No relato, a mulher observa que não conseguia mais ler, o que voltou a fazer após a aparição do Bernardo no sonho. "Eu enxergava sombras e agora enxergo bem. Desculpe, mas eu precisava contar. Ele é um anjo, posso apostar."
Na outra correspondência, de 17 de outubro, foram enviados dois santinhos com uma oração ao menino Bernardo. "Ó Deus, pelo menino Bernardo, que sofreu calado o desamor do pais e maus-tratos da madrasta. Que mesmo sofrendo tinha sempre um sorriso no rosto e um abraço carinhoso para todos, por esse sofrimento e por essa virtude heróica do menino Bernardo, atendei ao meu pedido”.
Foram impressas mil cópias do santinho devido a uma graça alcançada. A carta foi encaminhada por uma mulher de Curitiba, que conseguiu uma cirurgia para o irmão. Nos dois casos, uma nova avaliação médica será feita em janeiro do ano que vem, segundo Juçara.
A reportagem do Uol telefonou para a idosa de 68 anos que atendeu a ligação e, depois da identificação de repórter, ela desligou e não atendeu mais. Em relação a outra mulher, o único contato disponível é pelas redes sociais e, até a publicação dessa matéria, ela não havia respondido as mensagens.
O caminho para a santificação
Conforme o cônego Carlos Alberto Pereira da
Silva, chanceler do bispado da diocese de Frederico Westphalen, os casos ainda
não chegaram à igreja e, por isso, o processo de santificação não pode ser
iniciado. Antes de se tornar santo, é preciso primeiro que seja considerado
servo de Deus, bastando ter "uma vida santa", segundo o cônego. Para
isso, o bispo de Frederico Westphalen, Dom Antonio Carlos Rossi Keller, precisa
notificar a Congregação para as Causas dos Santos, no Vaticano.

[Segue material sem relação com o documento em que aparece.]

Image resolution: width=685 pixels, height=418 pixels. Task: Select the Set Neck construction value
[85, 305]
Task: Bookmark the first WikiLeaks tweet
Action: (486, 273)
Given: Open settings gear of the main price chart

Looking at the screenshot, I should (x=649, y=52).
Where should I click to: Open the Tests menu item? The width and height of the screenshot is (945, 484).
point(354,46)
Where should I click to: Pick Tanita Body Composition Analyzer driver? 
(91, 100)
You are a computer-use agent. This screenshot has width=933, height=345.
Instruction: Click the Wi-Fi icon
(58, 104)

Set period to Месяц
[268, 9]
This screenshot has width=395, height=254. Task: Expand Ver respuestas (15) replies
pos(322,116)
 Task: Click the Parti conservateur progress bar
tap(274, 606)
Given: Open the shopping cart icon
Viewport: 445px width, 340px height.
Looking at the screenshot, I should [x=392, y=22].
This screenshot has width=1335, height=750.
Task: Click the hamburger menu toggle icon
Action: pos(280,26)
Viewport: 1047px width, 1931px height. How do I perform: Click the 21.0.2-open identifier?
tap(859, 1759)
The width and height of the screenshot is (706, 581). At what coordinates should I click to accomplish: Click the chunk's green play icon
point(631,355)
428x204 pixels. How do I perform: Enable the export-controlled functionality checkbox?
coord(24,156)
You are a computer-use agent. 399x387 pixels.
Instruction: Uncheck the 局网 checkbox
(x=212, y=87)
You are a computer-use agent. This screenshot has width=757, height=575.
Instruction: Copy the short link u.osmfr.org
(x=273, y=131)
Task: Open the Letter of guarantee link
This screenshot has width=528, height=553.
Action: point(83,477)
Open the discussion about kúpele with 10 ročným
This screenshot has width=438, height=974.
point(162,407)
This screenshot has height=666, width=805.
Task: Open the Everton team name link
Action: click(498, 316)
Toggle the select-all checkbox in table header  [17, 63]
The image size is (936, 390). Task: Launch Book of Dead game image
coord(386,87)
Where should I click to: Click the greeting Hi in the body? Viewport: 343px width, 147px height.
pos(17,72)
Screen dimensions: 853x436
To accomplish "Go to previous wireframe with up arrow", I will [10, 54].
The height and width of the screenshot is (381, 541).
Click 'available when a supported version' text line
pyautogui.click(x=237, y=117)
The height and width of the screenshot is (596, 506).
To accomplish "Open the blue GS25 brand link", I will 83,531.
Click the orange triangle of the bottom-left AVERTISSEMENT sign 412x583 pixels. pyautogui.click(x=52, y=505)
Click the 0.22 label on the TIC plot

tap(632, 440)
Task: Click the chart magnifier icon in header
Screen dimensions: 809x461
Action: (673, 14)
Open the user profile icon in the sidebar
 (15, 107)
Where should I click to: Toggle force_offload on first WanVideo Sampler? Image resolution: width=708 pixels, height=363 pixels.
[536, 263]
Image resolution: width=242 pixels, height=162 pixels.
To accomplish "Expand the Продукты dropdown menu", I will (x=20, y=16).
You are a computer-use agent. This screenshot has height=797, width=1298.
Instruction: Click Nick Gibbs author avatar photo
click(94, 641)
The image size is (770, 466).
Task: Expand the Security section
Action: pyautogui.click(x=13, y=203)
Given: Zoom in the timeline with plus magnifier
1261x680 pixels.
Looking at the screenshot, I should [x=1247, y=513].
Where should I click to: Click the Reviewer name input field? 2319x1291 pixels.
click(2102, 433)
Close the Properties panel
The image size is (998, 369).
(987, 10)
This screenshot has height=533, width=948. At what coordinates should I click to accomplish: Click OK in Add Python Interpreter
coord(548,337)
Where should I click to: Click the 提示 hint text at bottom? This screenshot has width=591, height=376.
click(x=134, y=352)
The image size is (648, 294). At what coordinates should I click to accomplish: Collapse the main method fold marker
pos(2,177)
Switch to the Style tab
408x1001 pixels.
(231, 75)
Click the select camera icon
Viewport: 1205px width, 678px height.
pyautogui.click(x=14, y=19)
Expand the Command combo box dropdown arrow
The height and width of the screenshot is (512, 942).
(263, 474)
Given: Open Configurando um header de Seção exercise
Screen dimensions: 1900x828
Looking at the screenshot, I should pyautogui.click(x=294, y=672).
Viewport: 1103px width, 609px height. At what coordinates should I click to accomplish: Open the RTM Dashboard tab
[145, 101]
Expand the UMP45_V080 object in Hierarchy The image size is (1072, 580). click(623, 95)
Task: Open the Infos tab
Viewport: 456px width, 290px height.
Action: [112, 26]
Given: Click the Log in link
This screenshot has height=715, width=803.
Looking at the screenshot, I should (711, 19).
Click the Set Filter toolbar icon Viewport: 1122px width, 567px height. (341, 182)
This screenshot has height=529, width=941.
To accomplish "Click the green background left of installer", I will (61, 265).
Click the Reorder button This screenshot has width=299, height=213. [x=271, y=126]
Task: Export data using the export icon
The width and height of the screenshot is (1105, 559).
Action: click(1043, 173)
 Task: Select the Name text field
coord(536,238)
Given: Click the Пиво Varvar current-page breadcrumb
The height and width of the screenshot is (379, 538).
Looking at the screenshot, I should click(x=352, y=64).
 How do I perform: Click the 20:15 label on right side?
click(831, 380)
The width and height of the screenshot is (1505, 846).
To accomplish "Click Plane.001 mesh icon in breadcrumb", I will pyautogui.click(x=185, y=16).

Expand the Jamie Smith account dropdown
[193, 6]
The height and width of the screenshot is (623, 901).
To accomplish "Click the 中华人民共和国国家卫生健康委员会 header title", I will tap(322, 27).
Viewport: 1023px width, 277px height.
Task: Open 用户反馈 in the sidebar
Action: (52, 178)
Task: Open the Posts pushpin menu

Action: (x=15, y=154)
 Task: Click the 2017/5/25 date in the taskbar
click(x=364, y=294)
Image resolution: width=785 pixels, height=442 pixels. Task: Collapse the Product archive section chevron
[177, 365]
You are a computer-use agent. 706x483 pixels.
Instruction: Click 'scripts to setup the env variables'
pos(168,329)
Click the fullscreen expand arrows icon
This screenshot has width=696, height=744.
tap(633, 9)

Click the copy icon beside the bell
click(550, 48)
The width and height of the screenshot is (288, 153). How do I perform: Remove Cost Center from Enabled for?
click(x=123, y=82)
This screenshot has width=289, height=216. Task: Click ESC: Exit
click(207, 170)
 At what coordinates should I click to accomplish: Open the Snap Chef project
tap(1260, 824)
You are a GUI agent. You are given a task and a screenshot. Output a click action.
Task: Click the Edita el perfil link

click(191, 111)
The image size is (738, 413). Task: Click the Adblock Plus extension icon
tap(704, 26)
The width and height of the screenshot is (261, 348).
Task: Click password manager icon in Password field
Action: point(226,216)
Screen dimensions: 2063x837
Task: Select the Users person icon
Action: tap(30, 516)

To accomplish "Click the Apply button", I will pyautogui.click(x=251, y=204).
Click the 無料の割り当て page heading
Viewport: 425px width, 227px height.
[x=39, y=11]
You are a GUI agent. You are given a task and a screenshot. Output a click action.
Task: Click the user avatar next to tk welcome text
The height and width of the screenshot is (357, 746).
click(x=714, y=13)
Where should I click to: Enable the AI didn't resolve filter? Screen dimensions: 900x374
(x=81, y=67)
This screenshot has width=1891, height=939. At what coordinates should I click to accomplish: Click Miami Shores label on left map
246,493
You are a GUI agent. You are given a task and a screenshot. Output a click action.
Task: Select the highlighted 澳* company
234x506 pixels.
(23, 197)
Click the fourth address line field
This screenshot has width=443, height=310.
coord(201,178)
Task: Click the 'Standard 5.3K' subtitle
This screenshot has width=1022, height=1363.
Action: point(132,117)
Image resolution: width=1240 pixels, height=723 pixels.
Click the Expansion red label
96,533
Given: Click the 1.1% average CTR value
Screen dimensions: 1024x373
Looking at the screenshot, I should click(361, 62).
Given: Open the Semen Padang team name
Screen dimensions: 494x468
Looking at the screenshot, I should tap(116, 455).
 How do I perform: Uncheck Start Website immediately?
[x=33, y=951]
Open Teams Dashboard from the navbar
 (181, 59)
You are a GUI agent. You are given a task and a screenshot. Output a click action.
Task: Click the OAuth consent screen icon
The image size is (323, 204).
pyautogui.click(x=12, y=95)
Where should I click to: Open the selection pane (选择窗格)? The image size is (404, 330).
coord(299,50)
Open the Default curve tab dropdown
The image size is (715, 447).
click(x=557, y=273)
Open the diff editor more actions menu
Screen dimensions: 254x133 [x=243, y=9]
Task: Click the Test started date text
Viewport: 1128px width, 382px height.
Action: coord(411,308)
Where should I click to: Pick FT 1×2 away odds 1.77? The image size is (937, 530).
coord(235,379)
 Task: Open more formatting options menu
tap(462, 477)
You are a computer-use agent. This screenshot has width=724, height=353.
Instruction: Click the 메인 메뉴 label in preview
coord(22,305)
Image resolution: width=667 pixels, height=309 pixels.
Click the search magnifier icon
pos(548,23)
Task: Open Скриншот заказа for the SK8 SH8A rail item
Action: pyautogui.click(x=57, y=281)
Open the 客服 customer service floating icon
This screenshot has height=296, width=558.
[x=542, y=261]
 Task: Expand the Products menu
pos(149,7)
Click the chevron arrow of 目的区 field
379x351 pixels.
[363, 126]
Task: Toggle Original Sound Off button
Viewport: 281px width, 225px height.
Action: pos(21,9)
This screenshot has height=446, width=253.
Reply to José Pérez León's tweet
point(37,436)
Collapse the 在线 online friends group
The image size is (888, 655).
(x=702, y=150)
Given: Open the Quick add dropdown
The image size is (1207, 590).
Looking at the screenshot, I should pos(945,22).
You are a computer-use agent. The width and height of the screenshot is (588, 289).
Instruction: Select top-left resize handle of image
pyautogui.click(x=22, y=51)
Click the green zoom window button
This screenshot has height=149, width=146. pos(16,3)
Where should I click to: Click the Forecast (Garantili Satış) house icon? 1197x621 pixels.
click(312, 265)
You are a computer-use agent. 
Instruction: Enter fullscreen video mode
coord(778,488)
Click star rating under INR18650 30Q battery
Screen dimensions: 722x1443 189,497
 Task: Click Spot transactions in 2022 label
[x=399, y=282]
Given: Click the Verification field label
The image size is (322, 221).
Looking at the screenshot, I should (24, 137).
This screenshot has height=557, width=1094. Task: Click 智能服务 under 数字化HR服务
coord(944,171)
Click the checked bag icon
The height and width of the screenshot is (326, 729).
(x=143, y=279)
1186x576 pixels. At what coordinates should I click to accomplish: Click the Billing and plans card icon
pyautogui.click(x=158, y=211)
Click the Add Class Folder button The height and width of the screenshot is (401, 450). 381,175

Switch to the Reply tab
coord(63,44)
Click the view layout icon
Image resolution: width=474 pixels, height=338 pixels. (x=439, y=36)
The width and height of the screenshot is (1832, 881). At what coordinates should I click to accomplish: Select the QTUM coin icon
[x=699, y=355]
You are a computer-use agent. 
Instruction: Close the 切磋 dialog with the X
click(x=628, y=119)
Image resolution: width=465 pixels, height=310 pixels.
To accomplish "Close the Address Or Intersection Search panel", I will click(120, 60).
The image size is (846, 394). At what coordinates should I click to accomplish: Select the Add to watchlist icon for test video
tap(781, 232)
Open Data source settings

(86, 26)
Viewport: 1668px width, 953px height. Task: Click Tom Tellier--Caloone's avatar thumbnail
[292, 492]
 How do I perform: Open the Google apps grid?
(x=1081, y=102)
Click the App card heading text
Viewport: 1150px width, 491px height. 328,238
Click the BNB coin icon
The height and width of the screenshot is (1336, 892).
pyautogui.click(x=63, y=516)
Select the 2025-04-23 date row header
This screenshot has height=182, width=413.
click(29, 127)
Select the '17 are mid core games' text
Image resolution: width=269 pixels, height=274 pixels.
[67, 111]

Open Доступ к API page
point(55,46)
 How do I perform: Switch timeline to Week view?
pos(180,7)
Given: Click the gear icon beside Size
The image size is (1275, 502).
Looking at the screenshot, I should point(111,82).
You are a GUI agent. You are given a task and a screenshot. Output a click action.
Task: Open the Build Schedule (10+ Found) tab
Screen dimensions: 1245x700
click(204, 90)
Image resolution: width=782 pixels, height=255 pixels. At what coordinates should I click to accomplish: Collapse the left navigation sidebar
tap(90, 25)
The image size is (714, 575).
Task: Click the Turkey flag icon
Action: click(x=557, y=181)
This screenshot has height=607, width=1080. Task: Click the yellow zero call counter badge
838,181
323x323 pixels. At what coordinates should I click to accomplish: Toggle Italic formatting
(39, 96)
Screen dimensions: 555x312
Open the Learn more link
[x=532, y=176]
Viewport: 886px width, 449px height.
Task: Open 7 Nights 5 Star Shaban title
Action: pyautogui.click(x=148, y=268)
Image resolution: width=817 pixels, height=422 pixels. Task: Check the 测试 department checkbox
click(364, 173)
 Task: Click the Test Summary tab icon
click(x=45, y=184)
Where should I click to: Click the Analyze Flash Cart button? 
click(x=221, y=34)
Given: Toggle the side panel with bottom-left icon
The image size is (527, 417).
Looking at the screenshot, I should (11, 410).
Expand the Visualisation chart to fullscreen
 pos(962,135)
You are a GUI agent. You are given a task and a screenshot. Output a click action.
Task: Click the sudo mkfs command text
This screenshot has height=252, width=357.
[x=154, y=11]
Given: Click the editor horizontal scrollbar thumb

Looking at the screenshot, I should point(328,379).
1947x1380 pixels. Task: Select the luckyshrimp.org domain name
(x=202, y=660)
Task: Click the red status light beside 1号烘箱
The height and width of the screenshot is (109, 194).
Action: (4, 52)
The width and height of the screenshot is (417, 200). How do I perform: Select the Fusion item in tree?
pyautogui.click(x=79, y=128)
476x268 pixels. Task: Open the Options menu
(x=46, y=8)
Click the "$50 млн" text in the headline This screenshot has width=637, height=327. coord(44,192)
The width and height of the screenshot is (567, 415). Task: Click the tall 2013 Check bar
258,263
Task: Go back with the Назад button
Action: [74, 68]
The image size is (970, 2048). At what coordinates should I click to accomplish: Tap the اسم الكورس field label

Em seguida, será preciso comprovar um milagre
para Bernardo ser considerado beato. Em Três Passos, já há dois beatos por um
processo diferente - por martírio - o que dispensa a exigência de um milagre. O
padre Manuel Gomez Gonzalez e coroinha Adílio Daronch foram mortos em 1924
durante uma emboscada. Na época, o padre fez o enterro de um membro de um
partido e o grupo rival ficou descontente e entendeu o gesto como uma afronta
do padre. "
Para o padre era seu dever enterrar essas
pessoas como parte da cultura cristã", salienta o cônego. No caso de
Bernardo, o chanceler do bispado acredita que não se enquadraria por martírio,
pela morte dele não ter sido provocada por sua religiosidade.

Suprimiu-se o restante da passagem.